Così viene comunemente chiamata da studiosi e non: un contesto in cui il valore della persona sembra dipendere, sempre più spesso, da ciò che riesce a fare, dimostrare, produrre. In questo scenario dominato dalla pressione sociale alla produttività, l’agire diventa più importante dell’essere, e il successo — in qualunque ambito — diventa quasi un imperativo, alimentando forme diffuse di ansia da prestazione.
Il filosofo coreano Byung-Chul Han, nel suo libro “La società della stanchezza”, descrive con lucidità questa tendenza: oggi non siamo più governati da un sistema repressivo, ma da una pressione interna a essere sempre produttivi, efficienti, prestazionali.

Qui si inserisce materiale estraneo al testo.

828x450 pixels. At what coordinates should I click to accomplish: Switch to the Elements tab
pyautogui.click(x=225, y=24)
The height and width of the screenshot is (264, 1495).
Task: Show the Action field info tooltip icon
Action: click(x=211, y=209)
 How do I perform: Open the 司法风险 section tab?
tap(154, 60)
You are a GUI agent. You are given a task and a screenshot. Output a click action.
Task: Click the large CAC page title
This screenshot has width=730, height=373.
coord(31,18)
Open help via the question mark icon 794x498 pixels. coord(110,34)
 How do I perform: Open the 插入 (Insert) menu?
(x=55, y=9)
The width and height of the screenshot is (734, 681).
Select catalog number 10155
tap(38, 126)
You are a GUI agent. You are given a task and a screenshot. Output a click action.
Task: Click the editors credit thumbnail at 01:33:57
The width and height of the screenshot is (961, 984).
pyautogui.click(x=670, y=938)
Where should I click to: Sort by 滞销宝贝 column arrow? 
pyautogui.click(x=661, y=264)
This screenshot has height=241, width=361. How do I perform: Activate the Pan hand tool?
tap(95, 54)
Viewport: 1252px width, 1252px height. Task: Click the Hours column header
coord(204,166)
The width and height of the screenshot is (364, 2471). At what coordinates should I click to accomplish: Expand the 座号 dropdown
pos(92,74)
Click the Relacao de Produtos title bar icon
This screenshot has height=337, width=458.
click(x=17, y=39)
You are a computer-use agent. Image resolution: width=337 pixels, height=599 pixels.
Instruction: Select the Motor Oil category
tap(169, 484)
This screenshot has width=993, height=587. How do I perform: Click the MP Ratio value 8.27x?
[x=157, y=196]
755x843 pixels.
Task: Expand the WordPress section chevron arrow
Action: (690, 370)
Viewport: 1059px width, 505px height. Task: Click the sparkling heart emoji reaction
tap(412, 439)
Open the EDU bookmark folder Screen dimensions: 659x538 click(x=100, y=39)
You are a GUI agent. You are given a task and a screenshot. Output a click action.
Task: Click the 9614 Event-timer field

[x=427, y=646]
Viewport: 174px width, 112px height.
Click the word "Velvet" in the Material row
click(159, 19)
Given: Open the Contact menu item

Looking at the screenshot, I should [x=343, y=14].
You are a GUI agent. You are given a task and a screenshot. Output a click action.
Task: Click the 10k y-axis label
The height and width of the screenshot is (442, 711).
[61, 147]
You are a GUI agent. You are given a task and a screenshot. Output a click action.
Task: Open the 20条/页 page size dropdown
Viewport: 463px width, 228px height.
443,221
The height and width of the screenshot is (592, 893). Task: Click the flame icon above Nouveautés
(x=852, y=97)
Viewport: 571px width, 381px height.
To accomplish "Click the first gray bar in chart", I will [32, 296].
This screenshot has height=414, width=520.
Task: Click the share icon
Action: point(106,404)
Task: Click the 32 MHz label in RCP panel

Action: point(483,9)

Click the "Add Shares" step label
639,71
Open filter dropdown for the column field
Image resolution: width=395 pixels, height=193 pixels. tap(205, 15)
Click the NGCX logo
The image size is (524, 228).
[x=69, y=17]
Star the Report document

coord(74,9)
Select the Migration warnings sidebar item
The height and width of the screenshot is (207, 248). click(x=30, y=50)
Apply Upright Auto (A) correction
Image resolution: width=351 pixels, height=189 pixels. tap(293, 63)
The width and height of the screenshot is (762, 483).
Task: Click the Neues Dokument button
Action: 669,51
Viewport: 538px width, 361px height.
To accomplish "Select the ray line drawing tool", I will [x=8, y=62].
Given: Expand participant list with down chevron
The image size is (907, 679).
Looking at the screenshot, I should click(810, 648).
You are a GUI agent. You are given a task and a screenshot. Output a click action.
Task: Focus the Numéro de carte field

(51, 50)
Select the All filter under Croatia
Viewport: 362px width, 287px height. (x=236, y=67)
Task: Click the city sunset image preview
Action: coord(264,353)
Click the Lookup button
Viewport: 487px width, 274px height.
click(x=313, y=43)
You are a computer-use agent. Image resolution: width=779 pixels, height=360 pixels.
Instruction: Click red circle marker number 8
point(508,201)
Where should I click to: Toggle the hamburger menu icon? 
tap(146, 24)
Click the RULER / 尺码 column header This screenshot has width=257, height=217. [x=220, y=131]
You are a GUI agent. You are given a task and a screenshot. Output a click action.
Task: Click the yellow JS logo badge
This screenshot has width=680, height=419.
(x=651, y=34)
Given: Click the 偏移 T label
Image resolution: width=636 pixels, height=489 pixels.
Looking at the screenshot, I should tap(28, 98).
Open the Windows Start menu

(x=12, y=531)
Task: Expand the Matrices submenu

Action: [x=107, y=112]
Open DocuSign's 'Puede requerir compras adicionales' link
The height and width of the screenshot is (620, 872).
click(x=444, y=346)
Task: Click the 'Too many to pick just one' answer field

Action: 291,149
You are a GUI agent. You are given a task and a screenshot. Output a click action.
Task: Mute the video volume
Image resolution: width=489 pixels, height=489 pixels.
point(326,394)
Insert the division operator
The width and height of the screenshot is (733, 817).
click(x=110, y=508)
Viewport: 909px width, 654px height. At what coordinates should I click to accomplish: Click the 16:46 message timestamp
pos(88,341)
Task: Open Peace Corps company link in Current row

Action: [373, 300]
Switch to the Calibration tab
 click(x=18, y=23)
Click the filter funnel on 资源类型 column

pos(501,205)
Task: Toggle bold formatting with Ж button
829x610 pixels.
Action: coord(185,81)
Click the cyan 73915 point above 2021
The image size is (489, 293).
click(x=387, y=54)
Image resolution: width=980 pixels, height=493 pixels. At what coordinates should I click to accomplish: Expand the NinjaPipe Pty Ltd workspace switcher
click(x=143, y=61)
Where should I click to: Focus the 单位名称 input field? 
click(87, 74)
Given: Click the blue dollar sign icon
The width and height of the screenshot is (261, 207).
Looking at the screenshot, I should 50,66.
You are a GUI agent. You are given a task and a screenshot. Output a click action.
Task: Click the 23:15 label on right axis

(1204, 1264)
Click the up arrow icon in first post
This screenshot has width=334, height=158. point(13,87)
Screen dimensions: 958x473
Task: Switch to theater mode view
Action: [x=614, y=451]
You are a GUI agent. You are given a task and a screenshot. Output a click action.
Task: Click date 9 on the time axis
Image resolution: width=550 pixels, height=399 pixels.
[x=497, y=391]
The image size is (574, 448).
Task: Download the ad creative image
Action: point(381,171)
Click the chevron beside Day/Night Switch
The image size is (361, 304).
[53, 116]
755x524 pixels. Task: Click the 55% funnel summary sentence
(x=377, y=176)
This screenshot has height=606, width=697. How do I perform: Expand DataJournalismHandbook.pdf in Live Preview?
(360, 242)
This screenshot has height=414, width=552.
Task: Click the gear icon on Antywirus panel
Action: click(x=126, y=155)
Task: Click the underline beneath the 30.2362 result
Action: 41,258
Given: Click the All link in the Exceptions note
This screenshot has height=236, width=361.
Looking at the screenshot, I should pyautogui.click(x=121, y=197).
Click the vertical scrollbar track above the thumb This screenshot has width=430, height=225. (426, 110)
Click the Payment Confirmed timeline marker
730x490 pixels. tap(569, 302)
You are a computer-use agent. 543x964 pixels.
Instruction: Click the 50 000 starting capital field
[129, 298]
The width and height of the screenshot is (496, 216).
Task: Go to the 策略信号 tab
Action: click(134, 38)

Non serve più un capo che impone: ci auto-sorvegliamo, ci spingiamo oltre i limiti, nel tentativo di corrispondere a un ideale di efficienza continua.
Da un certo punto di vista, è molto più efficace creare un contesto sociale in cui il “dittatore” è interiorizzato: obbediamo di buon grado ai nostri stessi ordini, spesso senza renderci conto delle conseguenze sul nostro benessere psicologico.
Questa mentalità non riguarda solo chi lavora in contesti iper-competitivi come la finanza, la tecnologia o le grandi aziende, ma si infiltra silenziosamente anche nella vita quotidiana, nelle università, negli uffici, nelle famiglie.
Essere performanti e perfetti è diventato un modello invisibile, ma potentissimo. Eppure pochi ne parlano apertamente.
Lo si può osservare spesso nel lavoro clinico: studenti con ansia da prestazione che non riescono a lasciare da parte i manuali se non li conoscono a memoria, giovani professionisti che si sentono costantemente inadeguati anche di fronte a piccoli errori, o ancora genitori perfezionisti che si colpevolizzano per ogni sbaglio commesso con i propri figli.
Questa ricerca esasperata di controllo e perfezione non è solo una questione di ambizione; spesso è il segnale di qualcosa di più profondo: la paura di non essere riconosciuti, il timore di essere meritevoli di affetto e felicità solo se si è impeccabili, smussati in ciascun difetto.
E così, anche se all’esterno possiamo apparire “brillanti”, dentro ci si può sentire sempre in affanno. Come se ogni cosa che facciamo o diciamo dovesse continuamente dimostrare il nostro valore personale.
Forse i nostri limiti e le nostre imperfezioni avrebbero bisogno di essere guardati con più gentilezza e attenzione, perché sono proprio loro a custodire la nostra autenticità e il nostro valore individuale.
Dal punto di vista psicologico, accettare i propri limiti non deve significare rassegnarsi, ma riconoscere che il valore personale non dipende dalla misurabilità di una nostra prestazione.
Spesso è il pensiero rigido — “se non sono impeccabile, non valgo” — a generare sofferenza più del limite stesso.
In altre parole, non è l’insuccesso a farci soffrire, ma il significato che gli attribuiamo.
Un significato spesso appreso in contesti che premiano la produttività a ogni costo, e che ignorano la complessità della salute mentale.
Han, B. (2020). La società della stanchezza.